##### Data to use #####

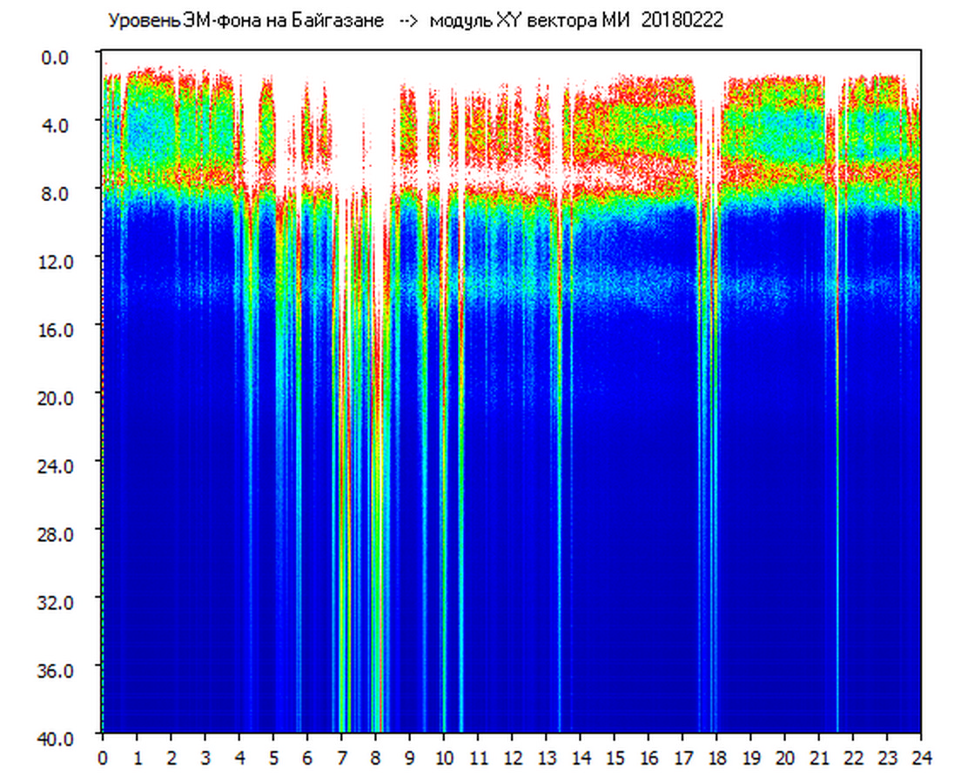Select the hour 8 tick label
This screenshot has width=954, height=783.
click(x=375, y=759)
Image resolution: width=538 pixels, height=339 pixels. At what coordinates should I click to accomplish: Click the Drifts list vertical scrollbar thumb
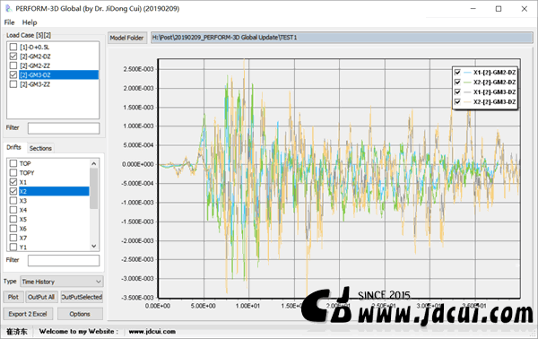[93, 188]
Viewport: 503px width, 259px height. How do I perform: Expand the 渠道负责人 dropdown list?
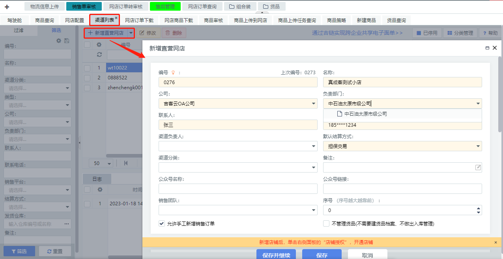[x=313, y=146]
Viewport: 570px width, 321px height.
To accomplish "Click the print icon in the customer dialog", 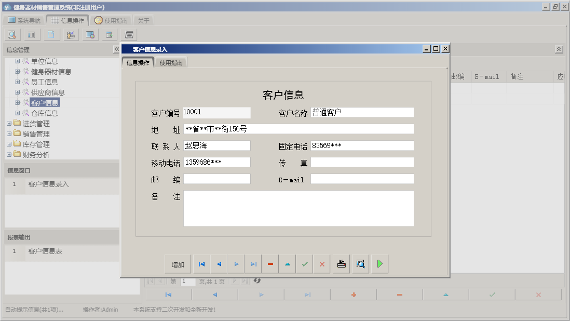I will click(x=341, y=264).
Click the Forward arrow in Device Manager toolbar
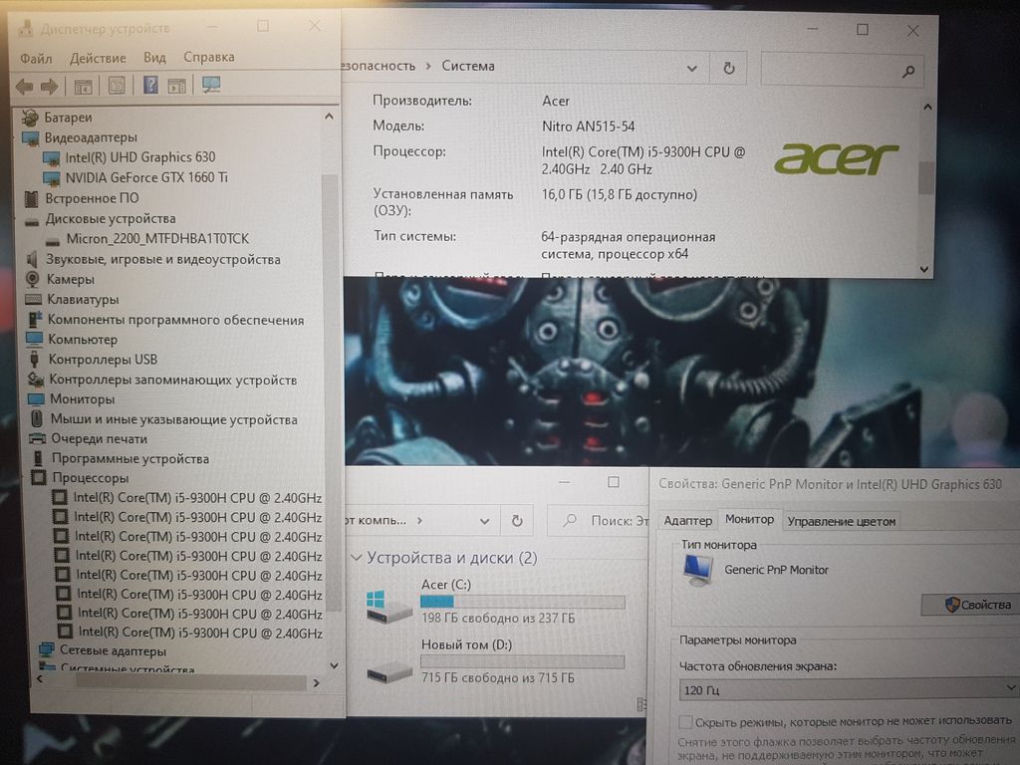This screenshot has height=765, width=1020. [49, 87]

#####

The lines from the one holding "Click the Forward" through the end of the entries are to be transcribed exactly, both ends included, with the pictures left out.

__Task response__
Click the Forward arrow in Device Manager toolbar
This screenshot has height=765, width=1020. [49, 87]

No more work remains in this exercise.